▶ Provided text
____________
METHODOLOGY FOR SELECTING PDC BITS CUTS DRILLING COSTS

Jan. 15, 1990
Charles Wampler Enron Oil & Gas Co. Corpus Christi, Tex. Kent Myhre Eastman Christensen Houston A bit-selection methodology proved effective for choosing polycrystalline-diamond-compact (PDC) drill bits in Zapata and Webb counties of South Texas. This program reduced drilling days per well up to 50% compared to wells drilled just 10 years ago. This decrease in drilling and tripping time has typically saved more than 30% of authority for expenditure (AFE) dry hole costs.
Charles Wampler
Enron Oil & Gas Co.
Corpus Christi, Tex.
Kent Myhre
Eastman Christensen
Houston

A bit-selection methodology proved effective for choosing polycrystalline-diamond-compact (PDC) drill bits in Zapata and Webb counties of South Texas.

This program reduced drilling days per well up to 50% compared to wells drilled just 10 years ago. This decrease in drilling and tripping time has typically saved more than 30% of authority for expenditure (AFE) dry hole costs.

The significant savings are, in part, a result of increasing PDC bit performance in the production hole, oil mud interval, where PDC bits have already been proven. More significantly, PDC bits have been successfully expanded to the intermediate hole, water-based mud interval where earlier PDC bit designs generally experienced poor or uneconomical results.

SOUTH TEXAS DRILLING

The Wilcox (Lobo) trend of Webb and Zapata Counties in South Texas is an established major gas-producing horizon. Since the early 1970s, more than 1,000 wells in nearly 100 fields have been drilled in the prolific trend, which became more actively developed after its classification as a "tight" gas formation by the Federal Energy Regulatory Commission (FERC) in 1979. Successful development of the Lobo has been a result of advances in reservoir evaluation, stimulation, and completion methods technology.1

Real advances in drilling efficiency were not realized until PDC drill bits were introduced in the early 1980s. The standard practice became to displace the water-based mud system with an invert-emulsion oil mud after setting 7-in. intermediate casing. Oil muds proved beneficial to PDC bit operations in the Tertiary sandstone and shale sequences of South Texas. The combination quickly gained acceptance in drilling below the intermediate casing depth.

PDC bits in the intermediate hole with water-based drilling fluids generally proved uneconomical in these earlier tests.

A growing understanding of PDC thermal wear-rate response, rock-cutting mechanics, and design features that affect bit performance has contributed to the rapid evolution of PDC bits. New, more hydraulically and mechanically efficient bit designs and optimization of operating parameters have expanded the PDC bit application zone to include the intermediate hole interval in water-based mud.
____________
▶ The data
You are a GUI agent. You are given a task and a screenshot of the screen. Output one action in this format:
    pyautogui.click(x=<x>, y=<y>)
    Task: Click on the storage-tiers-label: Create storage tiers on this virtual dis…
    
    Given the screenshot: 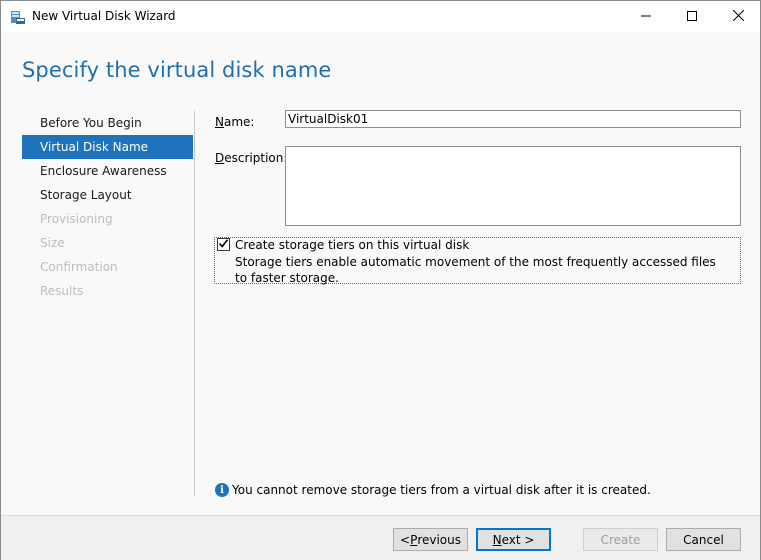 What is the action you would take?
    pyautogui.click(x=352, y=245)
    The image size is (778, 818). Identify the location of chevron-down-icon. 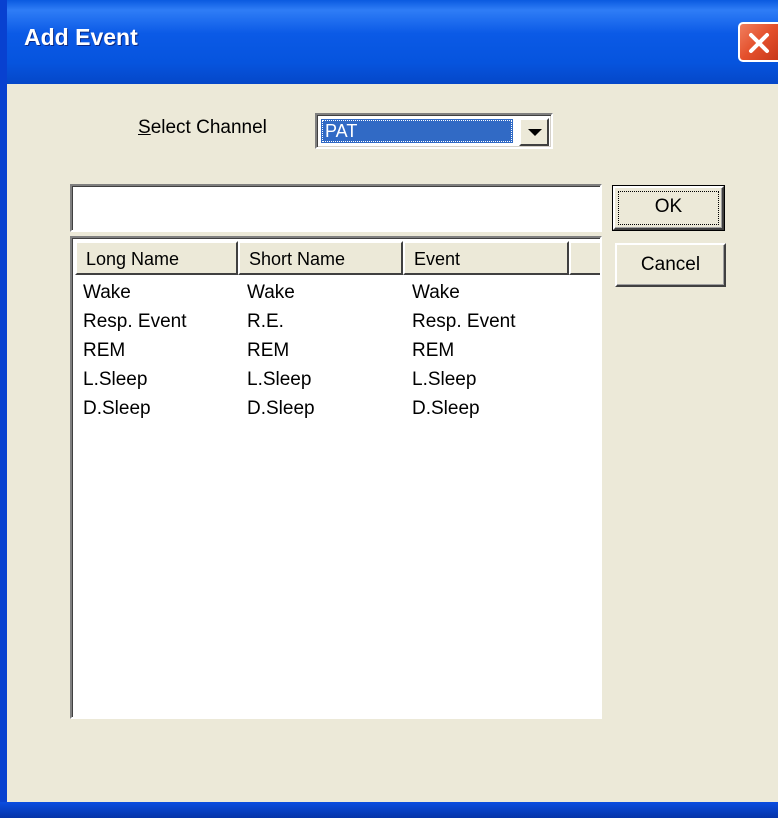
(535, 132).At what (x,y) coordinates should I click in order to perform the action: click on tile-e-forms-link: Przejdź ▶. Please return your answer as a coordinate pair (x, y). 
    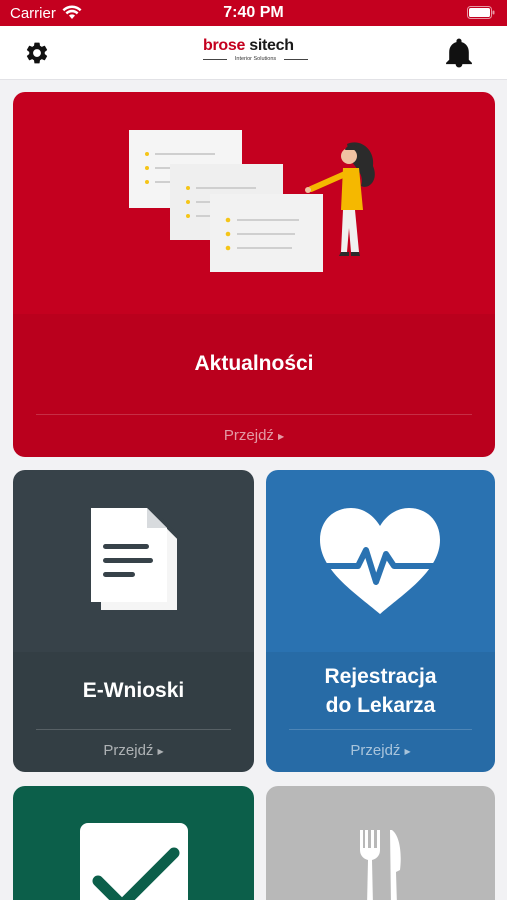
____________
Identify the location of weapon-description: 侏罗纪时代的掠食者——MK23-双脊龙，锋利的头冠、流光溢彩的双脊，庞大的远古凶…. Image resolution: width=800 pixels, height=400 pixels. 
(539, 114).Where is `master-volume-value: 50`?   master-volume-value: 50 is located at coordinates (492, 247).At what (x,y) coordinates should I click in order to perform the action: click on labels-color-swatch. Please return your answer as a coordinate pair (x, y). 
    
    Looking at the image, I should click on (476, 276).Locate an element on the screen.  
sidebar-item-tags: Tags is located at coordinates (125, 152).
____________
▶ Tasks
A. In the PDC bit article, when were PDC drill bits introduced?
B. Quote the PDC bit article word for word, everything from "Real advances in" down to "intermediate casing depth.".
C. Extend the PDC bit article past its final paragraph.
You can set the records aside.

▶ Exercise responses
A. They were introduced in the early 1980s.

B.
Real advances in drilling efficiency were not realized until PDC drill bits were introduced in the early 1980s. The standard practice became to displace the water-based mud system with an invert-emulsion oil mud after setting 7-in. intermediate casing. Oil muds proved beneficial to PDC bit operations in the Tertiary sandstone and shale sequences of South Texas. The combination quickly gained acceptance in drilling below the intermediate casing depth.

C.
The bit designs currently used in the Lobo trend area evolved from a bit-development program approach. This is a methodology of evaluating dull characteristics, field data, and bit performance after each run. From this step-by-step design, modifications are made until an optimum design is determined.

This method of bit selection and design modification was used by Enron Oil & Gas Co. to significantly lower costs in its Webb and Zapata County drilling operations.

LOCATION AND GEOLOGY

The Lobo trend extends from northwestern Webb County to southwestern Zapata County, and into Mexico to the south and west. It is bounded to the north by the Sligo shelf margin and the west by the Salado arch (Fig. 1). Drilling continues to expand the boundaries to the south and east. In these directions, the Lobo sands dip to depths of approximately 10,000-12,000 ft.

The Tertiary stratigraphic section was deposited as a series of gulfward-thickening terrigenous clastic wedges. Sandstone geometry in the section reflects the interaction of fluvial and marine processes. The lower-most Wilcox (Lobo) section, consisting of alternating sandstone, siltstone, and shale sequences, overlies the Midway shale.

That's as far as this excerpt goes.